The closest most of us will ever get to a royal feast is the mighty hotel brunch. On Sundays across the globe, hotels set up massive displays of epicurean excess and all you have to do to partake is open your wallet. In Hong Kong, Sunday brunching is almost a required activity. In fact, it’s not so much an activity as a sport: put on your Sunday best as a uniform and athletically stuff your face at one of the various luxury hotels that dot the city’s harbor.

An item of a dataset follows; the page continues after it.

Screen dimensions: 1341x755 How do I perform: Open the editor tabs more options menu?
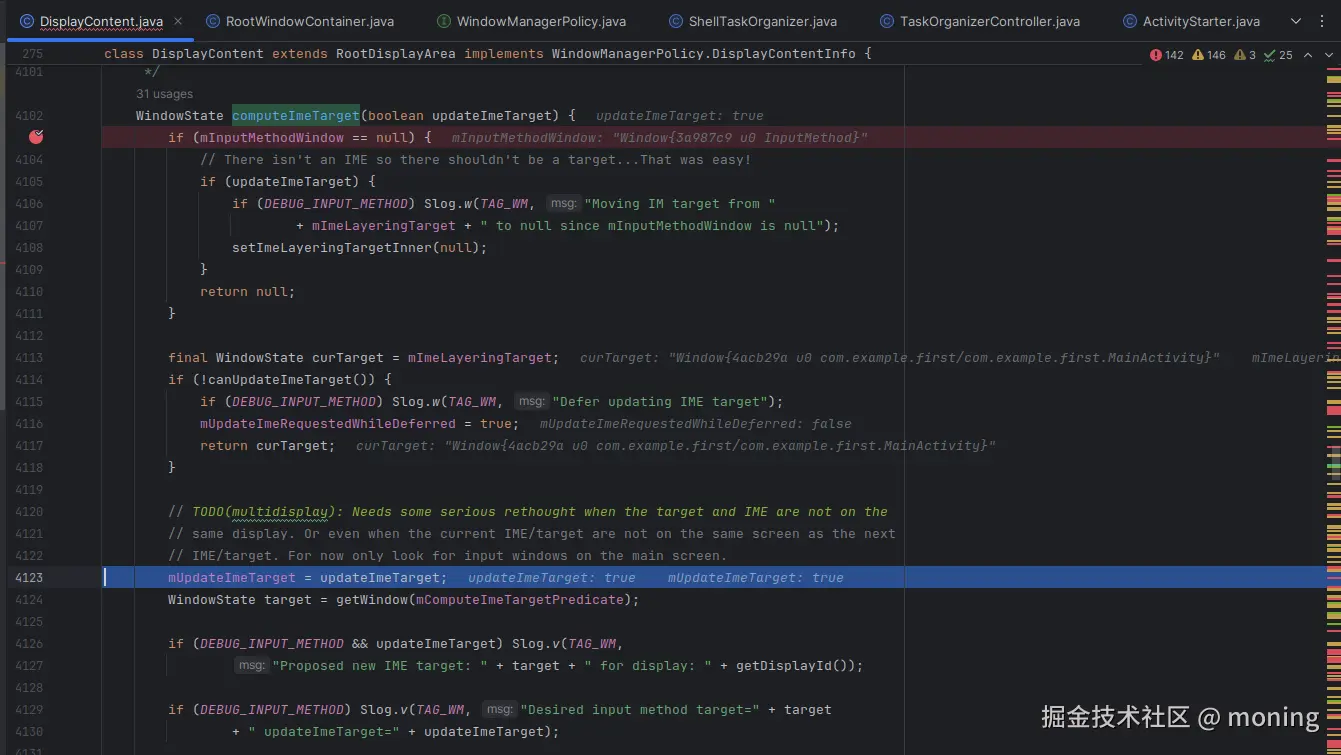click(x=1323, y=21)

Since I was a guest of the InterContinental Hong Kong, I decided that my last meal should take place at the hotel’s beautifully expansive harborside restaurant, aptly titled “Harbourside.” For the low, low price (read: high! high!) of HK$858 (roughly $111 US), you get unlimited champagne and a sprawling spread of food that would make even competitive eaters blush.
There are three main stations to choose from: a cold seafood/sushi/salad/charcuterie area, an international selection of hot items including a carving station and grilled to order meats, and a huge dessert display. Based on the lines at the very first station — the cold stuff — it’s clear that most of Hong Kong comes here for the seafood. I don’t blame them. When was the last time you saw entire lobsters on a buffet table? Harbourside’s got ’em as well as crab (legs and claws), shrimp, and all of the sashimi you can take down. They’re even slicing jamon iberico and prosciutto right in front of you. Now that’s service.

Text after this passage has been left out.